= SPVAT =

Mandatory insurance in Brazil

Seguro Obrigatório para Proteção de Vítimas de Acidentes de Trânsito (SPVAT) , or Compulsory Insurance for the Protection of Victims of Traffic Accidents), is a mandatory insurance in Brazil that provides compensation to victims of accidents caused by land motor vehicles. It was established in 1974 by Law 6,194/74. It does not apply to trains, boats, aircraft or bicycles, and it does not cover material damages (such as damage to vehicles). However, it does apply to accidents involving land-based automotive vehicles, bicycles and pedestrians.

It ensures financial compensation for accident victims for death (at R$13,500), permanent disability (up to R$13,500), and medical assistance and supplementary expenses (up to R$2,700) – the amounts are set by the National Private Insurance Council – CNSP (which has links with the Ministry of the Treasury), and ratified by Law 11,482/07.

It is compulsory for all motor vehicle owners.
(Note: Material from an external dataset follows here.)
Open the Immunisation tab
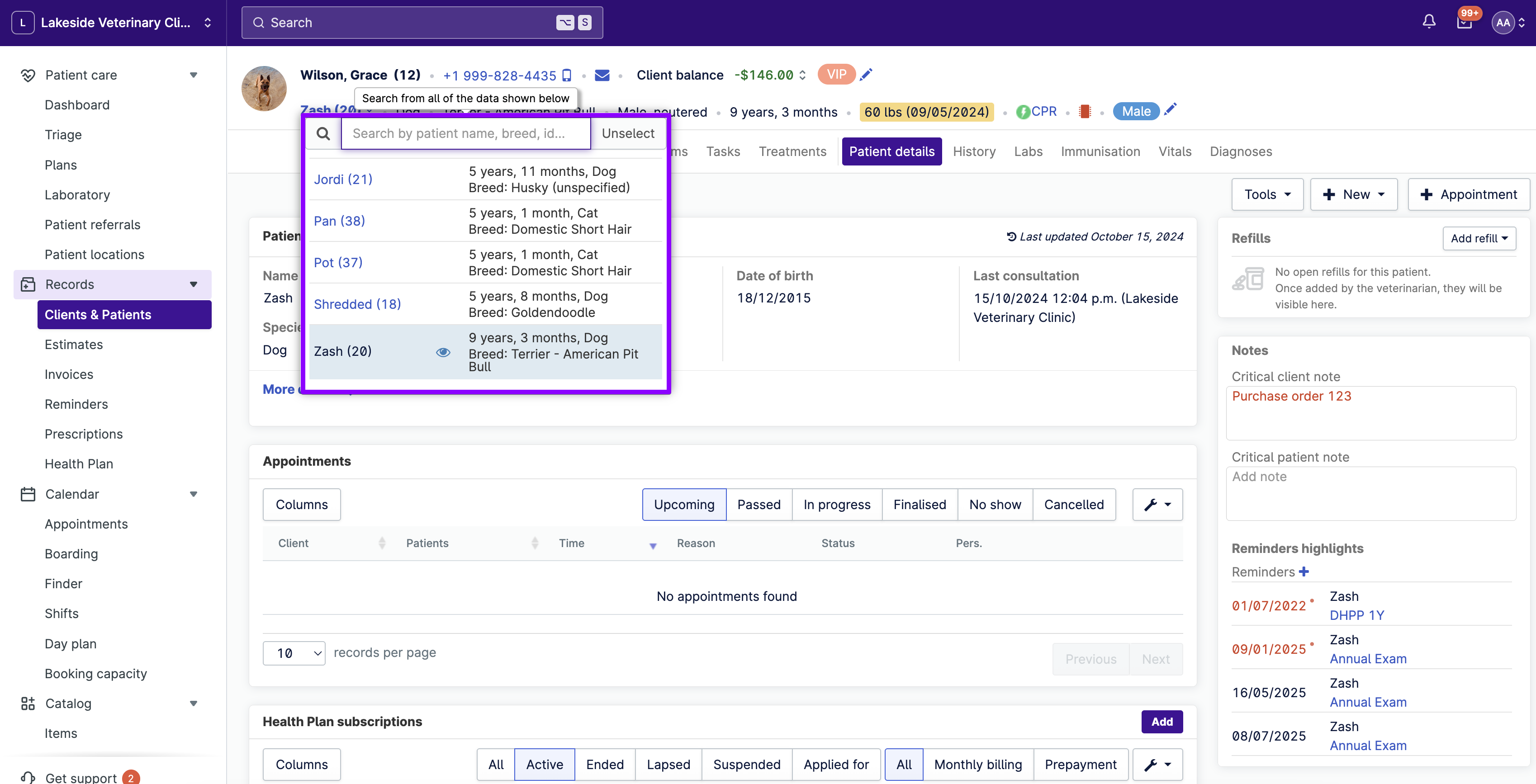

It is paid for annually at the start of each year, and it is valid between 1 January and 31 December. Different types of vehicles pay different fees. For cars, the fee was R$101.10 in 2016, R$63.69 in 2017, and R$42 in 2018. For motorbikes it is R$180.65 in 2018 due to higher accident rates. Different fees apply for rental cars, taxis, mopeds, trucks and buses.